Records from a data collection
[Start of Attachment]

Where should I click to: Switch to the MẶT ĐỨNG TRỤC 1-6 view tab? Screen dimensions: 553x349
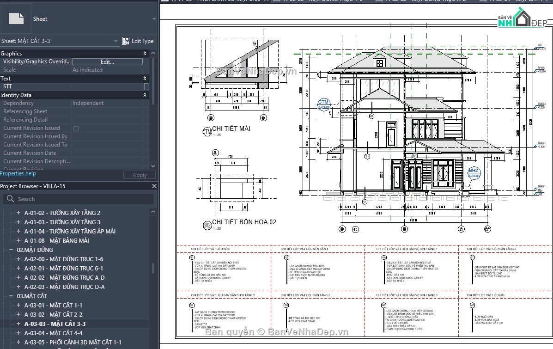coord(323,1)
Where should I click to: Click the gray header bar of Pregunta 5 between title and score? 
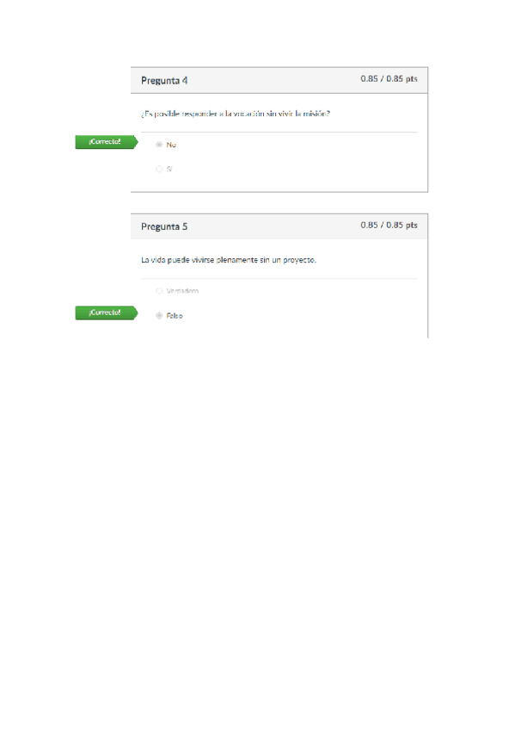[x=274, y=226]
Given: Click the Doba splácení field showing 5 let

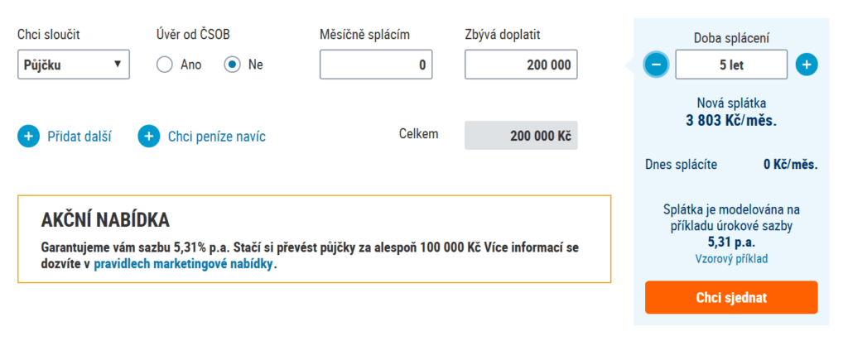Looking at the screenshot, I should [731, 65].
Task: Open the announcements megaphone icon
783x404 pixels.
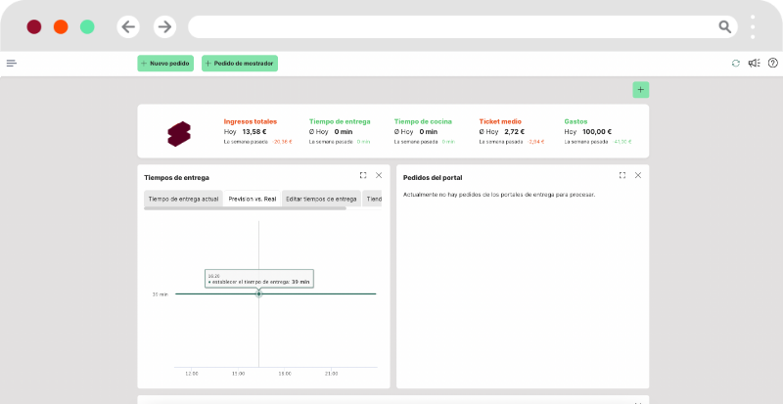Action: point(754,64)
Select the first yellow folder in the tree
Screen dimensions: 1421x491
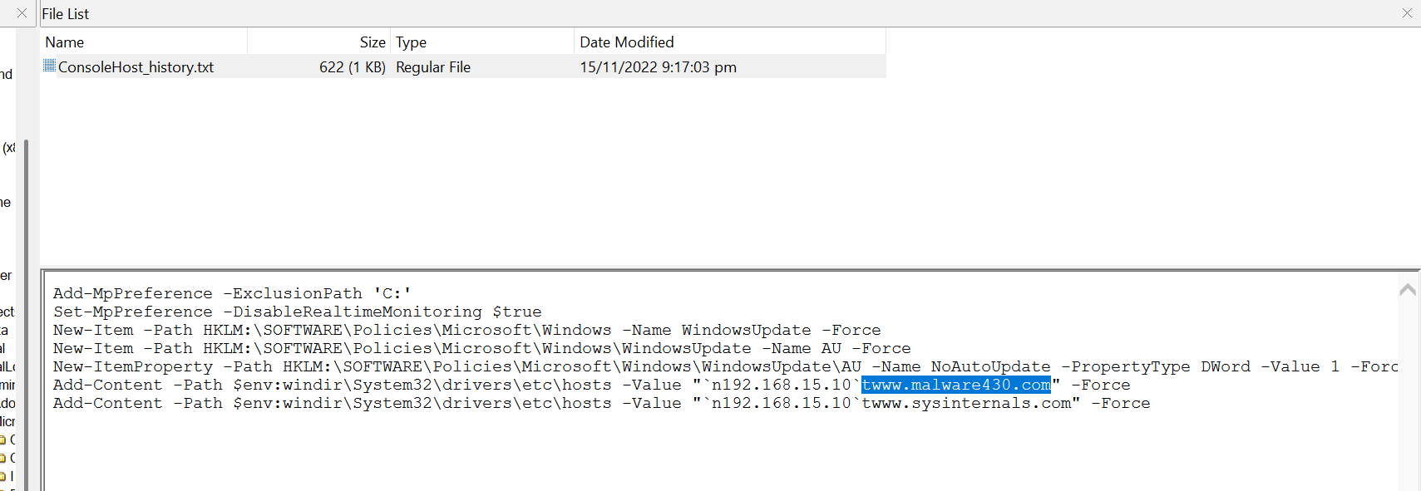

[End of Attachment]

▶ [WHAT YOU ARE ASKED TO DO] Set down all of the data word for word; no pictures belong in it.

▶ [WRITTEN SOLUTION]
Where should I click to: Switch to the MẶT ĐỨNG TRỤC 1-6 view tab? Screen dimensions: 553x349
coord(323,1)
Where should I click to: Click the gray header bar of Pregunta 5 between title and score? 
[x=274, y=226]
Given: Click the Doba splácení field showing 5 let

Looking at the screenshot, I should [731, 65].
Task: Open the announcements megaphone icon
783x404 pixels.
Action: point(754,64)
Select the first yellow folder in the tree
Screen dimensions: 1421x491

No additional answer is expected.